DESCRIPTION OF THE TASK
Rewrite the data below, replacing each occurrence of "GUI agent" with "interface agent" and leaving everything else unchanged.

BEGIN

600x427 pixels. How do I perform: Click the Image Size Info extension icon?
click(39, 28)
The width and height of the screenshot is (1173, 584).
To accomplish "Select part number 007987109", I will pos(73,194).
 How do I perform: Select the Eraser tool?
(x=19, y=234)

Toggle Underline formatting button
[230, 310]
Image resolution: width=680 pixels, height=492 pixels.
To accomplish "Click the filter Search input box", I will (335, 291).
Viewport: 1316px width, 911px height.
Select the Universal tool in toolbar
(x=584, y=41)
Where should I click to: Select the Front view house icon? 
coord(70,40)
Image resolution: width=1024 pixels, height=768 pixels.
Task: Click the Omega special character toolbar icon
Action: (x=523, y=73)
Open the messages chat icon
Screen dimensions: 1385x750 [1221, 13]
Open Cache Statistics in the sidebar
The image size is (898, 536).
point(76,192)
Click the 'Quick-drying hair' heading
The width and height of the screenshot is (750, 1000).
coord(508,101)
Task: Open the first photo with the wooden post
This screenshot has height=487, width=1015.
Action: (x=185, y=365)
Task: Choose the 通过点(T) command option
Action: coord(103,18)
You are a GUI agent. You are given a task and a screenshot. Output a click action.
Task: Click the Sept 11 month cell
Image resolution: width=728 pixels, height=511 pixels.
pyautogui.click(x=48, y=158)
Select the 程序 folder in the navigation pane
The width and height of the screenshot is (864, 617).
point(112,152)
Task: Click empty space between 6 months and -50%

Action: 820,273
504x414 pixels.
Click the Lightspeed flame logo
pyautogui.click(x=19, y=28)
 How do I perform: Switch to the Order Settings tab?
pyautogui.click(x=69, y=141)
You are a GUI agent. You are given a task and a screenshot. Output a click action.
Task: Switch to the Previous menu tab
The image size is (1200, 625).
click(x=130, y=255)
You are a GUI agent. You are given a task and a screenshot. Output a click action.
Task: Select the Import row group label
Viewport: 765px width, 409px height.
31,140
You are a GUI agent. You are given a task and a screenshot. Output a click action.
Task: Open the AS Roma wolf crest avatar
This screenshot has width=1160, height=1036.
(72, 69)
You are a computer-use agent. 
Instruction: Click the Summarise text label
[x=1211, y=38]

END

SOLVED EXERCISE
600x427 pixels. How do I perform: Click the Image Size Info extension icon?
click(39, 28)
The width and height of the screenshot is (1173, 584).
To accomplish "Select part number 007987109", I will pos(73,194).
 How do I perform: Select the Eraser tool?
(x=19, y=234)

Toggle Underline formatting button
[230, 310]
Image resolution: width=680 pixels, height=492 pixels.
To accomplish "Click the filter Search input box", I will (335, 291).
Viewport: 1316px width, 911px height.
Select the Universal tool in toolbar
(x=584, y=41)
Where should I click to: Select the Front view house icon? 
coord(70,40)
Image resolution: width=1024 pixels, height=768 pixels.
Task: Click the Omega special character toolbar icon
Action: (x=523, y=73)
Open the messages chat icon
Screen dimensions: 1385x750 [1221, 13]
Open Cache Statistics in the sidebar
The image size is (898, 536).
point(76,192)
Click the 'Quick-drying hair' heading
The width and height of the screenshot is (750, 1000).
coord(508,101)
Task: Open the first photo with the wooden post
This screenshot has height=487, width=1015.
Action: (x=185, y=365)
Task: Choose the 通过点(T) command option
Action: coord(103,18)
You are a interface agent. You are given a task and a screenshot. Output a click action.
Task: Click the Sept 11 month cell
Image resolution: width=728 pixels, height=511 pixels.
pyautogui.click(x=48, y=158)
Select the 程序 folder in the navigation pane
The width and height of the screenshot is (864, 617).
point(112,152)
Task: Click empty space between 6 months and -50%

Action: 820,273
504x414 pixels.
Click the Lightspeed flame logo
pyautogui.click(x=19, y=28)
 How do I perform: Switch to the Order Settings tab?
pyautogui.click(x=69, y=141)
You are a interface agent. You are given a task and a screenshot. Output a click action.
Task: Switch to the Previous menu tab
The image size is (1200, 625).
click(x=130, y=255)
You are a interface agent. You are given a task and a screenshot. Output a click action.
Task: Select the Import row group label
Viewport: 765px width, 409px height.
31,140
You are a interface agent. You are given a task and a screenshot. Output a click action.
Task: Open the AS Roma wolf crest avatar
This screenshot has width=1160, height=1036.
(72, 69)
You are a computer-use agent. 
Instruction: Click the Summarise text label
[x=1211, y=38]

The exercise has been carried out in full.